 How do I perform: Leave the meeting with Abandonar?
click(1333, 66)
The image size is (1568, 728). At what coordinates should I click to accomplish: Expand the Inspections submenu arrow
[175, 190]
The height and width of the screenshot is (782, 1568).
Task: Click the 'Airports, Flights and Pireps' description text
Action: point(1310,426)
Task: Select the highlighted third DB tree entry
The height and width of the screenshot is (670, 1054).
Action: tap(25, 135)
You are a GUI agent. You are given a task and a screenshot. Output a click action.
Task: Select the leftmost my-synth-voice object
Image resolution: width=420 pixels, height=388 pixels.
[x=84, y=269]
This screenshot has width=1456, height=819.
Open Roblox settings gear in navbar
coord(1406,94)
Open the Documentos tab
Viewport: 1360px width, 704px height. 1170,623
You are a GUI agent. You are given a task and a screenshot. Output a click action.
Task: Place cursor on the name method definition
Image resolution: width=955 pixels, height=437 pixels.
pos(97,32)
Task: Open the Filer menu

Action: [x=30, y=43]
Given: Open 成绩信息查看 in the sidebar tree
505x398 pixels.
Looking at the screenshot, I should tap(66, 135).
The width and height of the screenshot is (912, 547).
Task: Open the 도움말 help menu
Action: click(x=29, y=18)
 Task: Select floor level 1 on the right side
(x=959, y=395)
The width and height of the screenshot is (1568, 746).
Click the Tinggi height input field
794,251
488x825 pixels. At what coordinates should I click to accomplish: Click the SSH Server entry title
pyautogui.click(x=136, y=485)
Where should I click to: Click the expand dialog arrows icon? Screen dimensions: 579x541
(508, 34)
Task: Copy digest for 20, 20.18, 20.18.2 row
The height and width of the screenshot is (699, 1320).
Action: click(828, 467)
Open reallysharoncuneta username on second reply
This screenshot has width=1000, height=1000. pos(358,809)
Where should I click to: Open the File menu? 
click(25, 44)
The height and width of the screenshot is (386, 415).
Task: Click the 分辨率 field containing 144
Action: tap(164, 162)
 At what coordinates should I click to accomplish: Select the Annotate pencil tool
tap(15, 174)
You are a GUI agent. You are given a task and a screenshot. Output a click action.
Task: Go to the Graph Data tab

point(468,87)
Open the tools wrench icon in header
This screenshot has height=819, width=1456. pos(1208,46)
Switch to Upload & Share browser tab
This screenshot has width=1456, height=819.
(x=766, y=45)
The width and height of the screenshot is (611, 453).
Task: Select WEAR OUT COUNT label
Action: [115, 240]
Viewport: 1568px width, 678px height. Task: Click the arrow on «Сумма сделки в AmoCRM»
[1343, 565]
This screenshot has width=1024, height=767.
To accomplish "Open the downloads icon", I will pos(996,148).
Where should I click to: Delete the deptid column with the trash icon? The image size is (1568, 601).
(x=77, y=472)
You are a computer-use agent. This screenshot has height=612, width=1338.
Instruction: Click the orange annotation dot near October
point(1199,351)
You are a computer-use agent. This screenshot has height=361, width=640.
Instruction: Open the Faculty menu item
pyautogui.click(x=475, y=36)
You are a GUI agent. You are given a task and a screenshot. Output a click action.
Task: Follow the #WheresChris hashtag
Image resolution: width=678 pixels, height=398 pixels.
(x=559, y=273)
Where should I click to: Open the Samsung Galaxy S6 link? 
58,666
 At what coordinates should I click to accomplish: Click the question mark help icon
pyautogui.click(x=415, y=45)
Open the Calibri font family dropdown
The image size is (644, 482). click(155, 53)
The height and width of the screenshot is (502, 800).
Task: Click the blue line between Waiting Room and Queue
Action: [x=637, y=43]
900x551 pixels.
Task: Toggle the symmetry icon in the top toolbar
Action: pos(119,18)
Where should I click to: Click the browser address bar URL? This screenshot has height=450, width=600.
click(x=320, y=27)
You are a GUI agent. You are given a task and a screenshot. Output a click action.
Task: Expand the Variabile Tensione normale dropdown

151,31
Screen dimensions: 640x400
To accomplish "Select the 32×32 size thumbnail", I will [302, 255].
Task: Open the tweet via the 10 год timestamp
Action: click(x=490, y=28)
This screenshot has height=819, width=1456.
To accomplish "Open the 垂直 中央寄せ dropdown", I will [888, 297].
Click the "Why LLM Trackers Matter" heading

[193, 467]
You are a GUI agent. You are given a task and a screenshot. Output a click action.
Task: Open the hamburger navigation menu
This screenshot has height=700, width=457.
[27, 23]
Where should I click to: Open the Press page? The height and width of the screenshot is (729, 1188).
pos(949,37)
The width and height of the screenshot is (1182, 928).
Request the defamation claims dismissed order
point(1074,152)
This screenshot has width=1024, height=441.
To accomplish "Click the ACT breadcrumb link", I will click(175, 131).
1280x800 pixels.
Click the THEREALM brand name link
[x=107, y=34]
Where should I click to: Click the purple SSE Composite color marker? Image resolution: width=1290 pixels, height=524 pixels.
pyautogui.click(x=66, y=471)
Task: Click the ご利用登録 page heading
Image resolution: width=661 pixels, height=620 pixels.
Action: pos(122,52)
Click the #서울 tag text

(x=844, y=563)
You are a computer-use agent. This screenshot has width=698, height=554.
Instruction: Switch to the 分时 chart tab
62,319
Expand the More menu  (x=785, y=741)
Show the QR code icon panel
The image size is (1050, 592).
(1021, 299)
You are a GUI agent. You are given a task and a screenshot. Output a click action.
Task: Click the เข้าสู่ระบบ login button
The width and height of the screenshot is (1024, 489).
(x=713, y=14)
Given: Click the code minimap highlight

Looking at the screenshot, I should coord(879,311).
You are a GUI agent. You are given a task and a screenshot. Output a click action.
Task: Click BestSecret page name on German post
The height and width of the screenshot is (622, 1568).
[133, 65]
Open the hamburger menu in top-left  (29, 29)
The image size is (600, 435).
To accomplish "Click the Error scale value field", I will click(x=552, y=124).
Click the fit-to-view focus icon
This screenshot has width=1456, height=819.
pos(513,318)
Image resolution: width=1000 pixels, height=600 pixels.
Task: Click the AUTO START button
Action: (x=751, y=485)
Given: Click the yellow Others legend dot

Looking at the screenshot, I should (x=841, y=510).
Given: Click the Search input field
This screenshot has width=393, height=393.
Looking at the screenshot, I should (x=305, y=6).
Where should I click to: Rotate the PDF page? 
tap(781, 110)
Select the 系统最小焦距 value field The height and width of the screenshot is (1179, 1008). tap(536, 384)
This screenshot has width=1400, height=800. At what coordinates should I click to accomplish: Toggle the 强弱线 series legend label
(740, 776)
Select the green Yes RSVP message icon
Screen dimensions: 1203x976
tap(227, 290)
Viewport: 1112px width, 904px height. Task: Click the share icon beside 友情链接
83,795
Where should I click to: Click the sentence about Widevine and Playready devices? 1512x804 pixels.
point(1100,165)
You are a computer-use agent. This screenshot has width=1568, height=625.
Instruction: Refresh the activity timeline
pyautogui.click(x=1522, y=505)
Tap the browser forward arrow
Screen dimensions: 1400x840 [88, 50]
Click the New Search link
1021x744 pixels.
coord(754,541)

**WORK TO BE COMPLETED:**
Can you repeat all of the entries above, word for word?

**REPLY:**
 How do I perform: Leave the meeting with Abandonar?
click(1333, 66)
The image size is (1568, 728). At what coordinates should I click to accomplish: Expand the Inspections submenu arrow
[175, 190]
The height and width of the screenshot is (782, 1568).
Task: Click the 'Airports, Flights and Pireps' description text
Action: point(1310,426)
Task: Select the highlighted third DB tree entry
The height and width of the screenshot is (670, 1054).
Action: tap(25, 135)
You are a GUI agent. You are given a task and a screenshot. Output a click action.
Task: Select the leftmost my-synth-voice object
Image resolution: width=420 pixels, height=388 pixels.
[x=84, y=269]
This screenshot has width=1456, height=819.
Open Roblox settings gear in navbar
coord(1406,94)
Open the Documentos tab
Viewport: 1360px width, 704px height. 1170,623
You are a GUI agent. You are given a task and a screenshot. Output a click action.
Task: Place cursor on the name method definition
Image resolution: width=955 pixels, height=437 pixels.
pos(97,32)
Task: Open the Filer menu

Action: [x=30, y=43]
Given: Open 成绩信息查看 in the sidebar tree
505x398 pixels.
Looking at the screenshot, I should tap(66, 135).
The width and height of the screenshot is (912, 547).
Task: Open the 도움말 help menu
Action: click(x=29, y=18)
 Task: Select floor level 1 on the right side
(x=959, y=395)
The width and height of the screenshot is (1568, 746).
Click the Tinggi height input field
794,251
488x825 pixels. At what coordinates should I click to accomplish: Click the SSH Server entry title
pyautogui.click(x=136, y=485)
Where should I click to: Click the expand dialog arrows icon? Screen dimensions: 579x541
(508, 34)
Task: Copy digest for 20, 20.18, 20.18.2 row
The height and width of the screenshot is (699, 1320).
Action: click(828, 467)
Open reallysharoncuneta username on second reply
This screenshot has width=1000, height=1000. pos(358,809)
Where should I click to: Open the File menu? 
click(25, 44)
The height and width of the screenshot is (386, 415).
Task: Click the 分辨率 field containing 144
Action: tap(164, 162)
 At what coordinates should I click to accomplish: Select the Annotate pencil tool
tap(15, 174)
You are a GUI agent. You are given a task and a screenshot. Output a click action.
Task: Go to the Graph Data tab

point(468,87)
Open the tools wrench icon in header
This screenshot has height=819, width=1456. pos(1208,46)
Switch to Upload & Share browser tab
This screenshot has width=1456, height=819.
(x=766, y=45)
The width and height of the screenshot is (611, 453).
Task: Select WEAR OUT COUNT label
Action: [115, 240]
Viewport: 1568px width, 678px height. Task: Click the arrow on «Сумма сделки в AmoCRM»
[1343, 565]
This screenshot has width=1024, height=767.
To accomplish "Open the downloads icon", I will pos(996,148).
Where should I click to: Delete the deptid column with the trash icon? The image size is (1568, 601).
(x=77, y=472)
You are a computer-use agent. This screenshot has height=612, width=1338.
Instruction: Click the orange annotation dot near October
point(1199,351)
You are a computer-use agent. This screenshot has height=361, width=640.
Instruction: Open the Faculty menu item
pyautogui.click(x=475, y=36)
You are a GUI agent. You are given a task and a screenshot. Output a click action.
Task: Follow the #WheresChris hashtag
Image resolution: width=678 pixels, height=398 pixels.
(x=559, y=273)
Where should I click to: Open the Samsung Galaxy S6 link? 
58,666
 At what coordinates should I click to accomplish: Click the question mark help icon
pyautogui.click(x=415, y=45)
Open the Calibri font family dropdown
The image size is (644, 482). click(155, 53)
The height and width of the screenshot is (502, 800).
Task: Click the blue line between Waiting Room and Queue
Action: [x=637, y=43]
900x551 pixels.
Task: Toggle the symmetry icon in the top toolbar
Action: pos(119,18)
Where should I click to: Click the browser address bar URL? This screenshot has height=450, width=600.
click(x=320, y=27)
You are a GUI agent. You are given a task and a screenshot. Output a click action.
Task: Expand the Variabile Tensione normale dropdown

151,31
Screen dimensions: 640x400
To accomplish "Select the 32×32 size thumbnail", I will [302, 255].
Task: Open the tweet via the 10 год timestamp
Action: click(x=490, y=28)
This screenshot has height=819, width=1456.
To accomplish "Open the 垂直 中央寄せ dropdown", I will [888, 297].
Click the "Why LLM Trackers Matter" heading

[193, 467]
You are a GUI agent. You are given a task and a screenshot. Output a click action.
Task: Open the hamburger navigation menu
This screenshot has height=700, width=457.
[27, 23]
Where should I click to: Open the Press page? The height and width of the screenshot is (729, 1188).
pos(949,37)
The width and height of the screenshot is (1182, 928).
Request the defamation claims dismissed order
point(1074,152)
This screenshot has width=1024, height=441.
To accomplish "Click the ACT breadcrumb link", I will click(175, 131).
1280x800 pixels.
Click the THEREALM brand name link
[x=107, y=34]
Where should I click to: Click the purple SSE Composite color marker? Image resolution: width=1290 pixels, height=524 pixels.
pyautogui.click(x=66, y=471)
Task: Click the ご利用登録 page heading
Image resolution: width=661 pixels, height=620 pixels.
Action: pos(122,52)
Click the #서울 tag text

(x=844, y=563)
You are a computer-use agent. This screenshot has width=698, height=554.
Instruction: Switch to the 分时 chart tab
62,319
Expand the More menu  (x=785, y=741)
Show the QR code icon panel
The image size is (1050, 592).
(1021, 299)
You are a GUI agent. You are given a task and a screenshot. Output a click action.
Task: Click the เข้าสู่ระบบ login button
The width and height of the screenshot is (1024, 489).
(x=713, y=14)
Given: Click the code minimap highlight

Looking at the screenshot, I should coord(879,311).
You are a GUI agent. You are given a task and a screenshot. Output a click action.
Task: Click BestSecret page name on German post
The height and width of the screenshot is (622, 1568).
[133, 65]
Open the hamburger menu in top-left  (29, 29)
The image size is (600, 435).
To accomplish "Click the Error scale value field", I will click(x=552, y=124).
Click the fit-to-view focus icon
This screenshot has width=1456, height=819.
pos(513,318)
Image resolution: width=1000 pixels, height=600 pixels.
Task: Click the AUTO START button
Action: (x=751, y=485)
Given: Click the yellow Others legend dot

Looking at the screenshot, I should (x=841, y=510).
Given: Click the Search input field
This screenshot has width=393, height=393.
Looking at the screenshot, I should (x=305, y=6).
Where should I click to: Rotate the PDF page? 
tap(781, 110)
Select the 系统最小焦距 value field The height and width of the screenshot is (1179, 1008). tap(536, 384)
This screenshot has width=1400, height=800. At what coordinates should I click to accomplish: Toggle the 强弱线 series legend label
(740, 776)
Select the green Yes RSVP message icon
Screen dimensions: 1203x976
tap(227, 290)
Viewport: 1112px width, 904px height. Task: Click the share icon beside 友情链接
83,795
Where should I click to: Click the sentence about Widevine and Playready devices? 1512x804 pixels.
point(1100,165)
You are a computer-use agent. This screenshot has width=1568, height=625.
Instruction: Refresh the activity timeline
pyautogui.click(x=1522, y=505)
Tap the browser forward arrow
Screen dimensions: 1400x840 [88, 50]
Click the New Search link
1021x744 pixels.
coord(754,541)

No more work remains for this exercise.